Someone lunged at me, armed with an unregistered nurse. I hit the floor.
The penalty for a homeless person being caught stealing bread is an expensive, luxurious prison cell, which is located indoors and comes with free bread and water.
Aren't our governments wizards? Scrooge would be proud.
"Where did you learn to do bookkeeping?"
"Yale."
"And what was your name again?"
"Yackson."
What do George Floyd and Jordan Neely have in common?
Both can't breathe.
Kobe never died, he just faded away.
My best friend is black. It really pissed me off when my mom sold him.
If African immigrants are supposed to stay in their country, why can't their resources do the same?

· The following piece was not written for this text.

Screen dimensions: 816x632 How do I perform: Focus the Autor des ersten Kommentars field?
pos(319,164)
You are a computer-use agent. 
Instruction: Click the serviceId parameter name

Are you a Muslim, because you're the bomb?
What does a Right-Winger say when he sees a rainbow above the sky?
"A colorful sky? That's too woke for me. Jesus and our ancestors would have never stood for this!"
What is the difference between Reform and Restore UK?
The Name.
A pair of Newfoundlanders, watching TV, saw endless big-budget advertisements for mass-produced American beer.
One Newfie turns to the other and says, "They say that stuff is the biggest seller in the States, but I don't see what the big deal is." So they buy a bottle, pour it into a plain jar and decide to get an expert opinion.
They send a sample to a lab in St. John's to have it analyzed.
A day later, the lab results come back: "Your horse has diabetes."
Yo mama is so ugly that Bumble accused her of catfishing.
Yo mama is so ugly that her DoorDash driver took her order away.
Yo mama so fat, even Dora can’t explore her.
Yo mama so poor, when I ring the doorbell, she says, "DING!"
Your mama is so skinny she can dodge raindrops.